Exercise inputs below:

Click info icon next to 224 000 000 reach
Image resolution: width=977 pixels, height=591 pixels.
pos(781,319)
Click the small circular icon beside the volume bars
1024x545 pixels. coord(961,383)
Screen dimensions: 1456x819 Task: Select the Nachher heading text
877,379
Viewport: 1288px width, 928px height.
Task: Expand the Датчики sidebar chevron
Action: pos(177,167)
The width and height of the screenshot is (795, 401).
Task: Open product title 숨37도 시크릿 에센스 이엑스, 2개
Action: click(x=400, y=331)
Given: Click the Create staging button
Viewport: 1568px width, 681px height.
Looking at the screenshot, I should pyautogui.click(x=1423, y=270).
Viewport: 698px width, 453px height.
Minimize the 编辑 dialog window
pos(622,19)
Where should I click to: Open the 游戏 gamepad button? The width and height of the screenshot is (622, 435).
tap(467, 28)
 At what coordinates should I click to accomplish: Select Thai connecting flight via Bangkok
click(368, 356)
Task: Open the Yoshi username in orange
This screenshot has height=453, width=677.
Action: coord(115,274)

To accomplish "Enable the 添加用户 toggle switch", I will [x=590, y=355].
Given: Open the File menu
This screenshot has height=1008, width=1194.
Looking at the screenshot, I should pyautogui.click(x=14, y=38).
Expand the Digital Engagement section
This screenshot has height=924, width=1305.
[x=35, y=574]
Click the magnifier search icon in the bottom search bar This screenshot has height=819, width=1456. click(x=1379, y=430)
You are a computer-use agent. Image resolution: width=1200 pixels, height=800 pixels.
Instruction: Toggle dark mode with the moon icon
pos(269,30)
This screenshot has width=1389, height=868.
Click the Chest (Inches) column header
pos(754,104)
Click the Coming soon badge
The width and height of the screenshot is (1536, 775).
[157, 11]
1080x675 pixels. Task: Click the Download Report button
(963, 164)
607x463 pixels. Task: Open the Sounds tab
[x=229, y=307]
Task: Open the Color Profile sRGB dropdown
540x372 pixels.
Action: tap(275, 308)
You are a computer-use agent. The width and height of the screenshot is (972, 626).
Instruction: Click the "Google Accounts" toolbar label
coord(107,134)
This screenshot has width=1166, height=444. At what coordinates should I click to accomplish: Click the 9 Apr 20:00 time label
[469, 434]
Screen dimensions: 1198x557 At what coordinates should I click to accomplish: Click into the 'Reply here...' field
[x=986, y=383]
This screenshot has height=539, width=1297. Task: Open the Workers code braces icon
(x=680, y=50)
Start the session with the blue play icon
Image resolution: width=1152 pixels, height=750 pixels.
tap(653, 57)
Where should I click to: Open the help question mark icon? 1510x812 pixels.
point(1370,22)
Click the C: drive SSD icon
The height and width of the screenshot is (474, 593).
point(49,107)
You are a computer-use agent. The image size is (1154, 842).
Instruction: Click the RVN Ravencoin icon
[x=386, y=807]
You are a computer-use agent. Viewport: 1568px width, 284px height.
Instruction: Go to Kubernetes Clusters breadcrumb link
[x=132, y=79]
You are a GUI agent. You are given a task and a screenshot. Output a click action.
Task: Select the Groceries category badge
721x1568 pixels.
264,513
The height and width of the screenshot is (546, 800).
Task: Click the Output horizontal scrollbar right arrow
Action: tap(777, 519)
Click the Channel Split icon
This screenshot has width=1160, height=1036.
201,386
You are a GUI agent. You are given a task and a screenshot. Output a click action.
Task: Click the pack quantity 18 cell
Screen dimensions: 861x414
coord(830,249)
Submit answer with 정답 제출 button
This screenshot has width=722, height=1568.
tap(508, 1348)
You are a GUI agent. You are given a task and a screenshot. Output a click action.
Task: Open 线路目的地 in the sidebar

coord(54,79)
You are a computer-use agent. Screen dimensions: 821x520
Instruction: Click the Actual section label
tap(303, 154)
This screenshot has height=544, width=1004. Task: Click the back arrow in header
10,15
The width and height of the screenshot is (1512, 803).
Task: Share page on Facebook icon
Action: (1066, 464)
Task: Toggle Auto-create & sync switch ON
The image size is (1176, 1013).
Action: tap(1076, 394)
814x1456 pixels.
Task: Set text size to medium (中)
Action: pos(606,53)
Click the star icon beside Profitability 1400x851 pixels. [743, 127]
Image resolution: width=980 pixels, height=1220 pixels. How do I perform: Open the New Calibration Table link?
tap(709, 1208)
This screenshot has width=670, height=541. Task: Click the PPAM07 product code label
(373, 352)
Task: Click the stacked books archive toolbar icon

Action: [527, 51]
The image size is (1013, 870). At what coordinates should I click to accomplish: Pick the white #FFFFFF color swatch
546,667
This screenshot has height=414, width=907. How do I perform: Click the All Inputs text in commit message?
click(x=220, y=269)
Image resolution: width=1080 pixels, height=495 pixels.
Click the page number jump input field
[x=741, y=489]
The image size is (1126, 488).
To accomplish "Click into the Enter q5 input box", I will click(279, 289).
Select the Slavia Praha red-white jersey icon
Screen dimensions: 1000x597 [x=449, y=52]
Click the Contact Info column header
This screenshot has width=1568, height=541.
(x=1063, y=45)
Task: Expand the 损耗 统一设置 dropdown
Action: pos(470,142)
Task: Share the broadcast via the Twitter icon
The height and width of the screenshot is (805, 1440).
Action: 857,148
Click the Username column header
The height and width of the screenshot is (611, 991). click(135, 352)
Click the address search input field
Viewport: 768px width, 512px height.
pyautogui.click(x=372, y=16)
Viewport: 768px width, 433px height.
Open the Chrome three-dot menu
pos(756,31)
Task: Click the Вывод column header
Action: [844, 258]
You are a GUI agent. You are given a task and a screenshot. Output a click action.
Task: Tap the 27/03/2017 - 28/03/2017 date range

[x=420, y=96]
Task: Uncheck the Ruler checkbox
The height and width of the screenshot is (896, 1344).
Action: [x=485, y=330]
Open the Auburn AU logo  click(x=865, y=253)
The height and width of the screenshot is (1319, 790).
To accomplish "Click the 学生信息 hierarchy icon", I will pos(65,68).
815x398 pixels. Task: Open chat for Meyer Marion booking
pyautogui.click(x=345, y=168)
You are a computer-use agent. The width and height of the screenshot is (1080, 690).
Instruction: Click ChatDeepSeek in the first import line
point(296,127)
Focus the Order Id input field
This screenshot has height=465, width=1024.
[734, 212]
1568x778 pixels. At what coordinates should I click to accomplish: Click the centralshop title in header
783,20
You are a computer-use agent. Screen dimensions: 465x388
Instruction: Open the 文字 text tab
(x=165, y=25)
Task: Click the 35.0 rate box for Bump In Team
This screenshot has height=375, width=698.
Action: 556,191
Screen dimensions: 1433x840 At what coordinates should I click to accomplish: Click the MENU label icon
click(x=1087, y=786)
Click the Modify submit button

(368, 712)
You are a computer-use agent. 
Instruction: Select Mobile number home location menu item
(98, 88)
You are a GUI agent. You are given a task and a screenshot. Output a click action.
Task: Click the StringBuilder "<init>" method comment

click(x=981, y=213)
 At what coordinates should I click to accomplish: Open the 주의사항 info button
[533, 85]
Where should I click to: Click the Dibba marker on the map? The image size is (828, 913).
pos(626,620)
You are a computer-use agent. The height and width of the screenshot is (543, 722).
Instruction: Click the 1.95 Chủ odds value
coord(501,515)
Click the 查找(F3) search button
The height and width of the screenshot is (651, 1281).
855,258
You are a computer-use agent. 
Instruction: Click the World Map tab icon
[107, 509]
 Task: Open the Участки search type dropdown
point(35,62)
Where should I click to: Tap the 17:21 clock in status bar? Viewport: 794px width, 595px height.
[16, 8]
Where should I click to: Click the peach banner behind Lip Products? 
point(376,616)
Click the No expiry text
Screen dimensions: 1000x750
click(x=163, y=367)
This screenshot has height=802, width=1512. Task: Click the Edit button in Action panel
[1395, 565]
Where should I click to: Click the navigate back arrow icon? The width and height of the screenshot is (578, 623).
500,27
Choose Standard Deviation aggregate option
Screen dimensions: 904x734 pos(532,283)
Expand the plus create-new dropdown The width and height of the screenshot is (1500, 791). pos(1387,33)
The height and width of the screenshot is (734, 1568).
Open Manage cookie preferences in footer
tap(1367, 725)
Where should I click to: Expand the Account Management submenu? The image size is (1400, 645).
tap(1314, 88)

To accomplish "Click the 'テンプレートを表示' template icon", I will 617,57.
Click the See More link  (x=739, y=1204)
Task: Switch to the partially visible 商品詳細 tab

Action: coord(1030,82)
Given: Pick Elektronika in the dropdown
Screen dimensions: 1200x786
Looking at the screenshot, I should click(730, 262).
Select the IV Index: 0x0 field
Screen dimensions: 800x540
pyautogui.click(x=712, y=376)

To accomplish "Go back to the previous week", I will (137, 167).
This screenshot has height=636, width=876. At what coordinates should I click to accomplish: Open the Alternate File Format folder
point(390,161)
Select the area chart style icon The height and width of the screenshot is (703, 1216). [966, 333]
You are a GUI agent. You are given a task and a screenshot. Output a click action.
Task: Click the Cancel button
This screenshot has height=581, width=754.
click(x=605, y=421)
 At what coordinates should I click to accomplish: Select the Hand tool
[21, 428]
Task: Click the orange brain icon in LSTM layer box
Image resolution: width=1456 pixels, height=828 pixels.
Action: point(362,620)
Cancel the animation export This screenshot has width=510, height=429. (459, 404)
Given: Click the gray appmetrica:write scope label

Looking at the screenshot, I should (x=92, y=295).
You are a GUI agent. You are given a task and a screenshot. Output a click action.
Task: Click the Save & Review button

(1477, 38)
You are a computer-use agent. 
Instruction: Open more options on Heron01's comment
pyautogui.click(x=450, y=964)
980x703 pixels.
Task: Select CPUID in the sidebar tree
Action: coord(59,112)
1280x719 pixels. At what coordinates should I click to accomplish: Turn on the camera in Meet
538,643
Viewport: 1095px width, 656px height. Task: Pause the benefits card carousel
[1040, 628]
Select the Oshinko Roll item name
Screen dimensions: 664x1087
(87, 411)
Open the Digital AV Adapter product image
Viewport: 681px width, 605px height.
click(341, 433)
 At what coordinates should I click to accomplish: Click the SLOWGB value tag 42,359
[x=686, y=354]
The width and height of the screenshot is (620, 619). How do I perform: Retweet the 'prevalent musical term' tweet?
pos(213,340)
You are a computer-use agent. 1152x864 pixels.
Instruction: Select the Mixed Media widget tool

End of Exercise inputs.

Each line of the records with the word "will" in it is to be copied.

To accomplish "Enable the 添加用户 toggle switch", I will [x=590, y=355].
To accomplish "Click into the Enter q5 input box", I will click(279, 289).
To accomplish "Click the 学生信息 hierarchy icon", I will pos(65,68).
To accomplish "Click the 'テンプレートを表示' template icon", I will 617,57.
To accomplish "Go back to the previous week", I will (137, 167).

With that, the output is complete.